# Heirarchial Clustering

- Heirarchial clustering is mainly used to group our data for better understanding of how our data is distributed
- specifically it is used in building intuitive heat maps which represent common features or data points together
- unlike k mean clustering we cannot provide any specific value represnting the number of clusters we want.

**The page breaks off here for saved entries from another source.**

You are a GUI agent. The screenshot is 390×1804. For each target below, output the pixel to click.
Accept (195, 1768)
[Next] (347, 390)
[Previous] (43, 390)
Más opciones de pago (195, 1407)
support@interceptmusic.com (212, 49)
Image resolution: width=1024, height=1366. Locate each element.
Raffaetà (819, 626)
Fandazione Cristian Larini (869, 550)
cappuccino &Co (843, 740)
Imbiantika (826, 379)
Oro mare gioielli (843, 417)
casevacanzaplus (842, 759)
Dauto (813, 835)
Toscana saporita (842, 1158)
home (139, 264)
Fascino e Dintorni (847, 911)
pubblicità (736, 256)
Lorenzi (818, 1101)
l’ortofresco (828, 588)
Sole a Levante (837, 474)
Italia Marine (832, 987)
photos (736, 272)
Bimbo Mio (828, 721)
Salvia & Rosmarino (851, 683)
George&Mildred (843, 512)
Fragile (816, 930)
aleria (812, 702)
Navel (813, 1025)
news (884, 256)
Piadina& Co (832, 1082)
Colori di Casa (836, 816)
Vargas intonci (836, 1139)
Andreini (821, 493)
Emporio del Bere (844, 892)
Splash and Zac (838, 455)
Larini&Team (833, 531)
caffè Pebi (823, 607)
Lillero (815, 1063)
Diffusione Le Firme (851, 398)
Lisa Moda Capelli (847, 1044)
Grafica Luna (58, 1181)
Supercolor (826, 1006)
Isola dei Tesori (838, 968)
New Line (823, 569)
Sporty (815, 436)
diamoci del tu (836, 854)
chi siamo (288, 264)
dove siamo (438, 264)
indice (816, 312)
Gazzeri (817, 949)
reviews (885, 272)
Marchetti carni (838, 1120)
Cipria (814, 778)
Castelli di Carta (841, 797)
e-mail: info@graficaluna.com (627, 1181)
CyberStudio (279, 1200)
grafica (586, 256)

The heirarchial clustering algorithm automatically performs this

- Assume that we are working with different blood samples each having a set of gene features

### The steps which are followed in heirarchial clustering are as follows:
1. We find the similarity (reverse of distance) between the first sample and the remaining one's
2. similarly we find the similarity between every sample and every other sample
3. Out of all these we find the most similar combination of samples and group them into a cluster
4. We repeat steps 1 - 3 considering the cluster as a new sample by it self
5. After each step of this process we end up combining samples and finally end up with just 2 clusters

### What is meant by similarity?
- Similarity can be any measure which can be chosen based on the problenm to define how close two samples are
- Most commonly we use euclidian distance as a similarity measure i.e. shorter the euclidian distance between the two samples; more closer or similar they are
- We also have many other type of similarity measures like
    1. Manhattan distance
    2. Minkowski distance

### After grouping the data-points into cluster how do we compare with other clusters/ data-points?
We can use several different measures to compare clusters
1. We can compare with the centroid of the existing cluster (similar to average)
2. We can find distances based on the closest point in a cluster (single linkage)
3. We can find distances based on the closest point in a cluster (complete linkage)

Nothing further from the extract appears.